[Stored records]
>>>

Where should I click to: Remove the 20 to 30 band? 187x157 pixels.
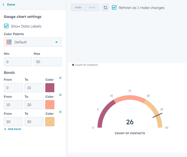pyautogui.click(x=60, y=112)
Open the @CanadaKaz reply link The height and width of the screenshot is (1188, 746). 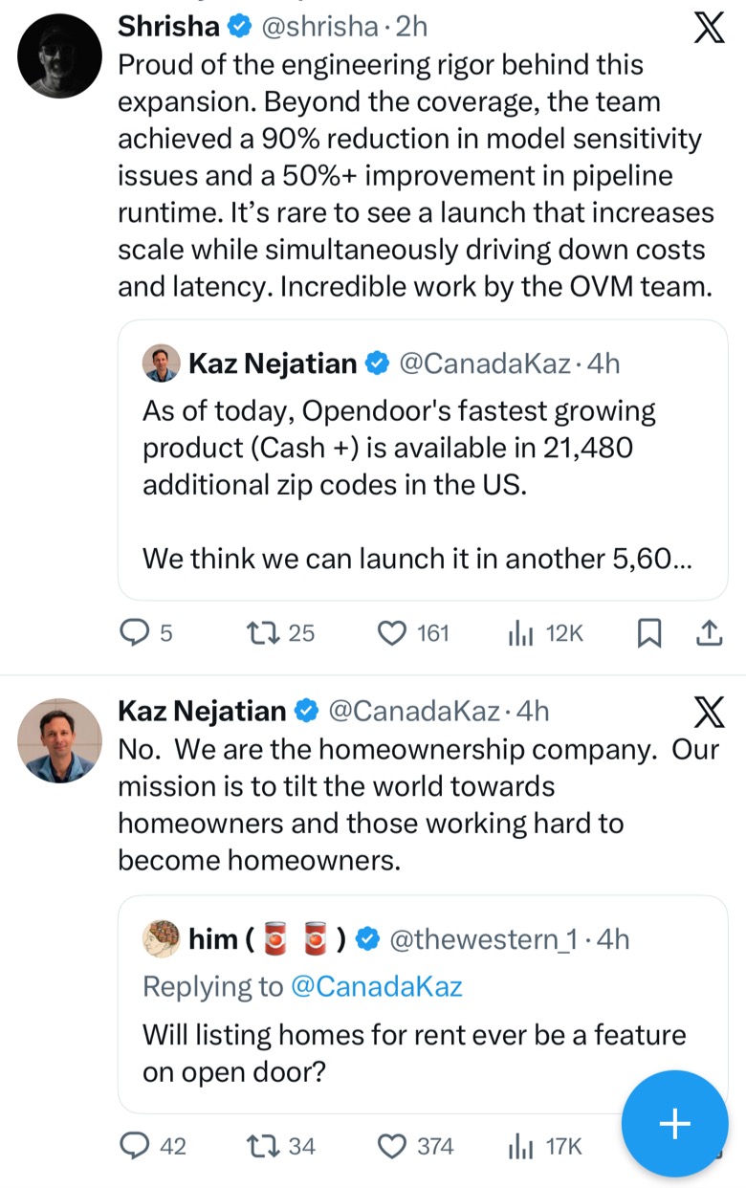(376, 986)
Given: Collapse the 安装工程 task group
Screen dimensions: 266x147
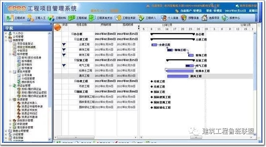Looking at the screenshot, I should (76, 60).
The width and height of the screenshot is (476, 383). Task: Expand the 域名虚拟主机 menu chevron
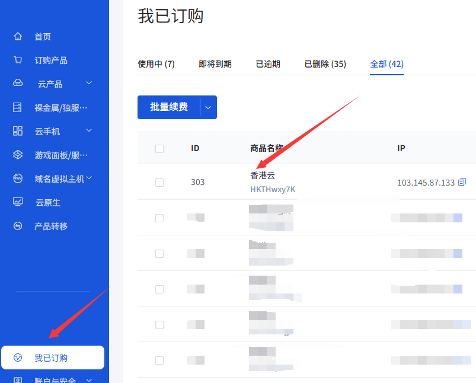click(89, 178)
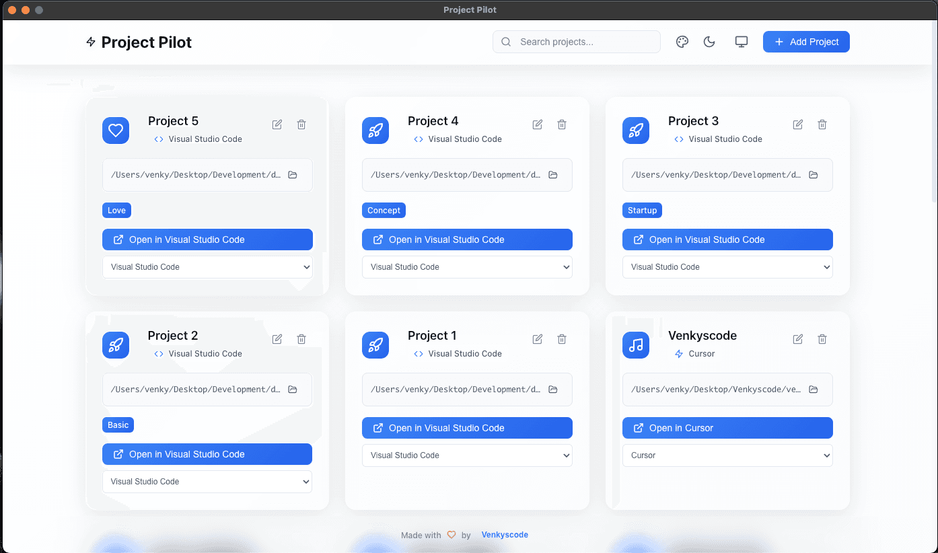Viewport: 938px width, 553px height.
Task: Select the Startup tag on Project 3
Action: 642,210
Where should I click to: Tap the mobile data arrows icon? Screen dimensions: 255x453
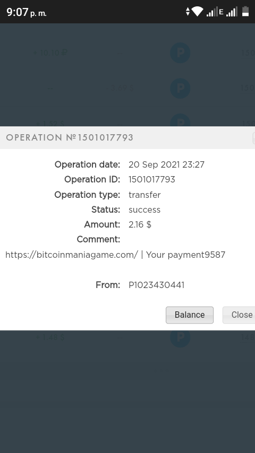[188, 12]
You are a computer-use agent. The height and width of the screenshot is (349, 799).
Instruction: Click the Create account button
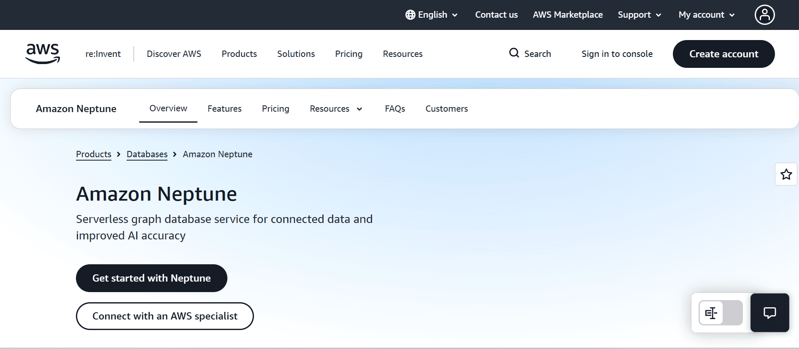coord(723,54)
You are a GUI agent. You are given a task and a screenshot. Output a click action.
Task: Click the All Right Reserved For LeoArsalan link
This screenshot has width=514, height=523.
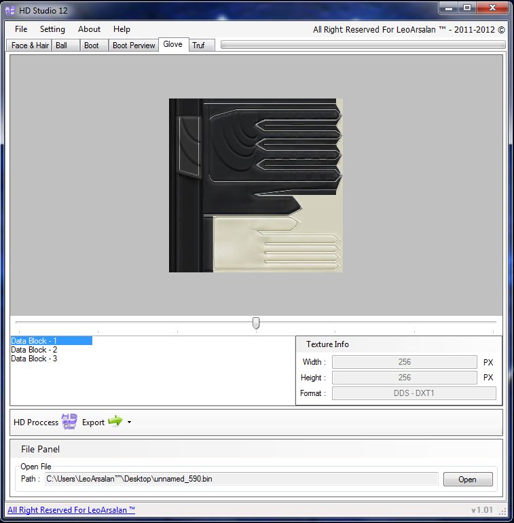point(71,510)
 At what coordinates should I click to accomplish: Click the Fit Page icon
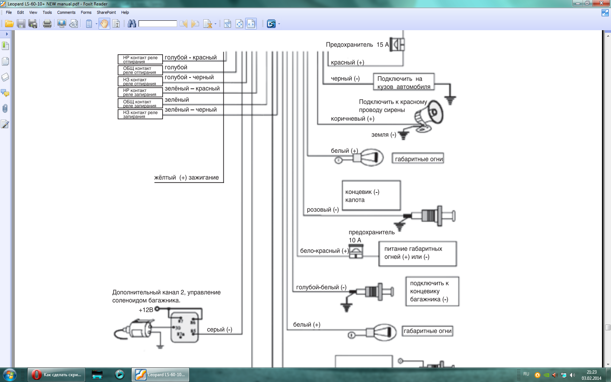click(239, 24)
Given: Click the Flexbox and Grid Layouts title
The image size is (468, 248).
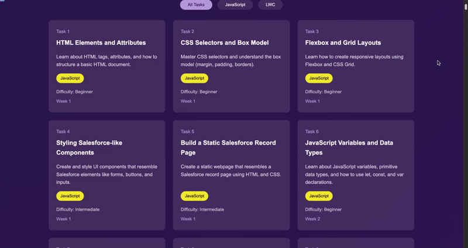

<<<

Every line from the one containing "Given: Collapse the 安装工程 task group" through the final line of the records above is to be written out exactly; nothing else, and no pictures.

Given: Collapse the 安装工程 task group
Screen dimensions: 266x147
Looking at the screenshot, I should (76, 60).
The width and height of the screenshot is (476, 383). Task: Expand the 域名虚拟主机 menu chevron
click(89, 178)
Viewport: 938px width, 553px height.
Task: Select the Startup tag on Project 3
Action: 642,210
Where should I click to: Tap the mobile data arrows icon? Screen dimensions: 255x453
[188, 12]
You are a computer-use agent. The height and width of the screenshot is (349, 799).
Instruction: Click the Create account button
coord(723,54)
You are a GUI agent. You are given a task and a screenshot. Output a click action.
Task: Click the All Right Reserved For LeoArsalan link
This screenshot has width=514, height=523.
point(71,510)
 At what coordinates should I click to accomplish: Click the Fit Page icon
click(239, 24)
Given: Click the Flexbox and Grid Layouts title
The image size is (468, 248).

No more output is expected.